Nasopharyngeal Polyps
Labored and noisy breathing, nasal discharge, head shaking, sneezing, difficulty in swallowing—all of these clinical signs suggest that a cat is harboring an upper respiratory problem. In some cases, these signs may be accompanied by a phenomenon called “reverse sneezing”—a sudden, alarming, honking sound that the frustrated cat makes in an apparent effort to clear its throat. A veterinarian who notices such a startling noise is apt to conclude that the animal is trying desperately to dislodge some sort of obstruction from its throat. And if it’s a young cat —between eight months and one year of age or so—the veterinarian may well suspect the presence of a nasopharyngeal polyp, a noncancerous mass of tissue in the upper respiratory tract that develops most frequently in kittens or very young cats.
“We believe that this type of polyp is caused by inflammatory changes secondary to infection with a respiratory virus,” says James Flanders, DVM, associate professor of surgery at Cornell University’s College of Veterinary Medicine. “It might be a calicivirus, a herpesvirus, or any of the other types of viruses that cause sniffles in a young cat. The animal will be infected and will show the classic signs of upper respiratory distress. The signs will soon resolve, but some months later, the cat will start making this sneezing sort of noise and showing the other signs that a polyp has developed.”
Over the course of those months, it turns out, the respiratory virus has been stealthily circulating through the cat’s system, entering through the animal’s nose or mouth and following a circuitous route, passing through or lodging in the middle ear. The virus causes the tissue lining the middle ear to become inflamed and swollen, eventually prompting formation of a polyp. The middle ear soon becomes packed with the inflammatory tissue, and the engorged polyp may burst through to the ear drum. Or it may pass into the nasopharanx, the hollow area at the back of a cat’s mouth. In the nansopharanx, the polyp—a benign, superficial growth that is anchored to the inflamed tissue by means of a slender stalk—will continue to grow over a period of months until it starts interfering with the affected cat’s intake of air. “And that’s what causes the clinical signs,” says Dr. Flanders. “The cat thinks that there’s something stuck in the back of its throat—up above its palate—and when it tries to breathe through its nose, there’s an obstruction.”
Polyps can form bilaterally, he notes, and are especially dangerous if they become so large that they interfere with drainage from the nose. A definitive diagnosis is done by using a small blunt hook to probe beneath the back of a sedated cat’s palate; if a polyp is present, notes Dr.

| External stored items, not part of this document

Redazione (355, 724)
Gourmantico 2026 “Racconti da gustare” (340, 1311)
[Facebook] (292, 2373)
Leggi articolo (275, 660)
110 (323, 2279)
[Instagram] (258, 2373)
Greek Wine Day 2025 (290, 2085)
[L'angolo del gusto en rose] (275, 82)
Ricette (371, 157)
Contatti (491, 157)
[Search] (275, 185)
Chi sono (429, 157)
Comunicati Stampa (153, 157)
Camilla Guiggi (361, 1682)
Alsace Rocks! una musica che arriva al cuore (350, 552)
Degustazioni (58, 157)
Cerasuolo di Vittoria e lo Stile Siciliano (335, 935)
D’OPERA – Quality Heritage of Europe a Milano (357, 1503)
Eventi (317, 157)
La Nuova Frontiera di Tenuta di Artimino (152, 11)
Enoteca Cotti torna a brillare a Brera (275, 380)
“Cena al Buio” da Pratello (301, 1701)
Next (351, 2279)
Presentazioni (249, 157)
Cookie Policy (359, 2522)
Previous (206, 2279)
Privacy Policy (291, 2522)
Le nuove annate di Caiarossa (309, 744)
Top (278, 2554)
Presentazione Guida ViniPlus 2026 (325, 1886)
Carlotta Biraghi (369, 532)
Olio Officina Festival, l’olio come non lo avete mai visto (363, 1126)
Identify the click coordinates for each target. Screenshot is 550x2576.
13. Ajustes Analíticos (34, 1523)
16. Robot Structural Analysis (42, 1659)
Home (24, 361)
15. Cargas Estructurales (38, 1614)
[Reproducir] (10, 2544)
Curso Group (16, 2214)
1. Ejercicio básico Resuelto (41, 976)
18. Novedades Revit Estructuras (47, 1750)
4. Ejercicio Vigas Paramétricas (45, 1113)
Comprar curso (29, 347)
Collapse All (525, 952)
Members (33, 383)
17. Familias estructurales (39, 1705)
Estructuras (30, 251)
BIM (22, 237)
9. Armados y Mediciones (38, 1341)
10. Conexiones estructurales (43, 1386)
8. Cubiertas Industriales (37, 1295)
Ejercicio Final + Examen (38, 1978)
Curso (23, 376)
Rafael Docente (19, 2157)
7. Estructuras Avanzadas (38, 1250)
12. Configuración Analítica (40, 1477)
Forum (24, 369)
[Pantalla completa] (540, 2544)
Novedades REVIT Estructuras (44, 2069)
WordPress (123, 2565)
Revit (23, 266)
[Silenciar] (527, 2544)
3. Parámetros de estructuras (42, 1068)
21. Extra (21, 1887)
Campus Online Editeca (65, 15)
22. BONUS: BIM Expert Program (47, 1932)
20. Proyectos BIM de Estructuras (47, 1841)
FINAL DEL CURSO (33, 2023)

Flanders, “You can see it—a big, pink, fleshy mass.”
Treatment, he says, is always surgical. “The cat is anesthetized,” he says, “and the veterinarian will grab the polyp with a tiny forceps and yank it out. Its stalk will usually come out along with it. Simply pulling out the polyp will quite frequently be sufficient to remedy the problem.” Postsurgical treatment, notes Dr. Flanders, relies primarily on the short-term administration of antibiotics and perhaps oral steroids or ear drops to reduce the chance of recurrence.